Saturday, April 19, 2014

"That's OK. I Don't Need Customers"

Each year, my best friend and I spend a couple of days together. We catch up on what's new, remember what's old, and usually do something golf related. This year, we decided to try  golf simulation place located at a country club not too far from where we were staying. We drove to the club. arriving a little after noon.

We were welcomed and offered food, since it was their open house weekend. We asked where the simulator was, and were directed to a building next door to the club's restaurant.

I had brought my clubs along for the occasion, expecting to spend an hour or two hitting balls onto virtual fairways and greens. We could hear golf balls being hit.  A gentleman appeared behind the counter, and we asked for some time on the simulator.

"No, I'm closing up as soon as these people are done."
"Really? We drove here just to use the simulator. It's $32 an hour, right?"
"Yes, but I'm done for today."

So the man who runs this operation wouldn't stay open for an hour to make two customers he did not know (perhaps we'd be future regulars) happy. In fact he accomplished the opposite, making me feel rather odd as I trundled my clubs back out across the parking lot.

Do you think this operation will be in business next year? I don't.

Give it some thought.

*****

§ **WHAT TO DO**:
(A) Answer these questions using the golf simulator post above:
(i) What hourly rate did the writer mention for the simulator?
(ii) Where was the simulator located?
(iii) Why were the visitors offered food when they arrived?
(B) Reproduce the golf simulator post word for word, starting at "I had brought" and ending at "on the simulator.".
(C) Write the next part of the golf simulator post, picking up after its last sentence.

§ **RECORDED DATA**:
*****

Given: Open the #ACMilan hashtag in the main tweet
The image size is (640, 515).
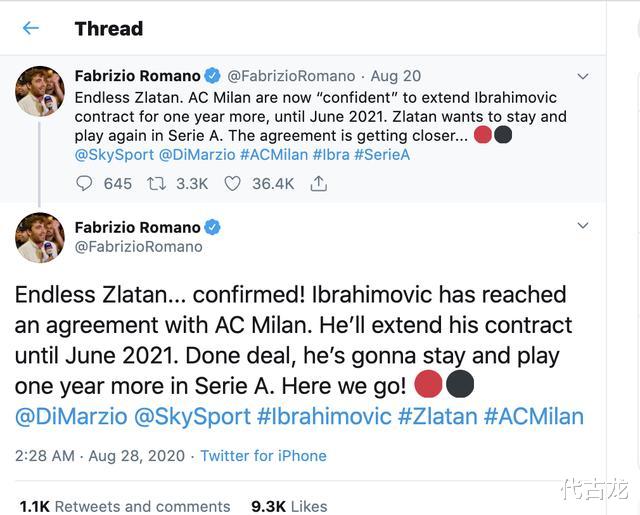Looking at the screenshot, I should (533, 416).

*****

§ **ANSWERS FOR THE TASKS**:
(A)
(i) $32 an hour.
(ii) In a building next door to the club's restaurant.
(iii) It was the club's open house weekend.

(B)
I had brought my clubs along for the occasion, expecting to spend an hour or two hitting balls onto virtual fairways and greens. We could hear golf balls being hit.  A gentleman appeared behind the counter, and we asked for some time on the simulator.

(C)
Saturday, March 8, 2014

The Customer Disservice Playbook

Many of us in the customer service community write--again and again--about the things that help customers and make them feel great about their interactions with your business. If we compiled all these things, they'd be in a "Customer Service Playbook." This morning, I read an account on Facebook (i.e., from someone I know personally) that tells me there also seems to be a playbook of all the opposite behaviors, and some businesses seem determined to follow it. The account follows, stripped of personal information and the name of the institution. (Why? Because this type of behavior is not limited to them, and also because I don't want to give them the publicity.)

Here's the story:
_

I needed to order new checks. Normally, it takes 1 minute. Go to the check company website. Enter routing number, account number, next check number. Click. Done.
Today, the website gave me a the message, "We can not help you. Contact your financial institution. Same with [the check company when I called] the phone number. 


So, I call [my bank].
 

First, all I can get is automated info about my account balance, etc. Finally, desperate to talk to a human (pressing 0 didn't work), I claimed to have lost a card. That person told me I had the wrong department (I know!) but connected me to the right one. Finally, after a cumulative half hour on the phone, I got to the right person.

Was it as simple as giving him my account number and next check number? No, no, no. He asked for: 

  • My name
  • My Social Security number
  • My wife's name
  • Her Social Security number
  • Our address
  • Who I received direct deposits from
  • The amount. Same for [my wife]
  • The expiration date of my ATM card
  • My driver's license number(!)
 
All to ensure security so they can send one stinking box of checks to the address on record.
 

In the end, I learned that they changed check companies. He gave me the website. 

Why he didn't just do this at the START of our long, intimate conversation, I can only guess.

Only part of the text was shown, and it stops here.